There is a second story hiding in here. Wiring up 9P is also what exposed that nanox was missing the BSWAP instruction, because the optimizer compiled the new prefix comparison into it and the emulator had never seen one. That one is its own post.
The other side: a 9P server in the page ๐
The server is p9-server.js, and it runs in the browser, on the page, in the same event loop as everything else. It is about a hundred lines. It keeps a map of filenames to byte arrays, buffers incoming request bytes until it has a complete framed message, serves it, and pushes the reply bytes back into the transport.
The timing is the only subtle part, and it falls out of the spin design. The emulator runs in slices so the page stays responsive. Between slices, the page pumps the server: it drains whatever request bytes the guest wrote during that slice, serves any complete messages, and pushes the replies.
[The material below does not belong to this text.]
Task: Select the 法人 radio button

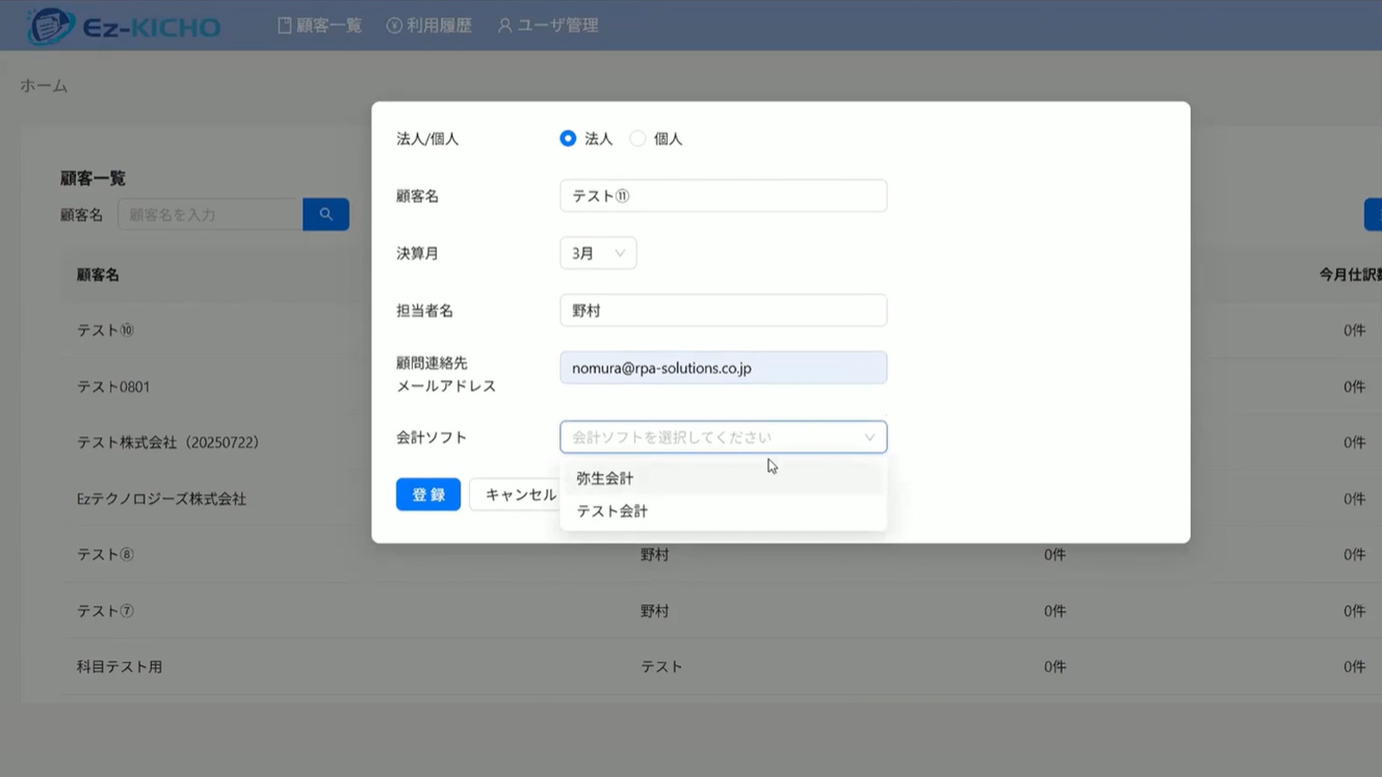Action: click(x=567, y=139)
The kernel, meanwhile, is spinning on the ready bit inside its slice. So a request written near the end of one slice is answered by the pump, and the kernel sees the reply on its next slice. The bounded spin is what makes this safe: the kernel waits across slices without hanging, and if the server never answers it eventually gives up.
Where do the files come from? Right now, string literals:
const p9 = new P9Server({
"readme.txt": "This file is served from your browser over 9P...",
"hello.txt": "Hello from the host filesystem...",
});
That is the honest answer to “where are the files served from”: they are constants in the page’s JavaScript, handed to the kernel one 9P message at a time. But because the server is just an object, the source is swappable. The same server could be backed by files you fetch(), by the File System Access API, or by IndexedDB, without the kernel knowing or caring. The protocol is the contract; the storage behind it is free.
Making dir work ๐
Reading a named file was the first milestone, and for a while dir H:\ still said File Not Found. That was honest: we had implemented walk-open-read for a named file, but not enumeration. A wildcard listing walks to a file literally named *, which does not exist.
9P has the operation for this, of course. Directory listing is Treaddir: you clone a fid to the directory with a zero-name walk, open it, and read packed directory entries until the read comes back empty. So the client learned Treaddir, the server learned to answer it by packing its filename keys as entries, and the directory-query syscall learned to recognize a bare H:\ or a wildcard, list the host directory, filter by the pattern, and feed the entries to FindFirstFile and FindNextFile with real sizes. Now:
C:\>dir H:\
Volume in drive H is NANOKRNL
Directory of H:\
2024 00:00 48 readme.txt
2024 00:00 33 hello.txt
2 File(s) 81 bytes
Two files, correct sizes, from a JavaScript object, over the same protocol Linux uses to mount a host directory into a VM.
What this is ๐
It would be easy to oversell this. It is a read-only 9P client for a handful of message types, talking to a hundred-line server, over a byte-stream device. It is not a filesystem driver with caching and write-back and coherence. But it is the real protocol, on both ends, and it means nanokrnl is no longer sealed inside its own RAM. There is a door, and it speaks a standard.
The next post is the one about nanox itself: how it is validated instruction by instruction against real CPUs, and how that machinery caught the missing BSWAP the moment 9P’s prefix compare tripped over it. Until then, nanokrnl.ai has an H: drive you can dir and more, and the code is on GitHub.
Thanks to Ryan MacArthur for the 9P idea.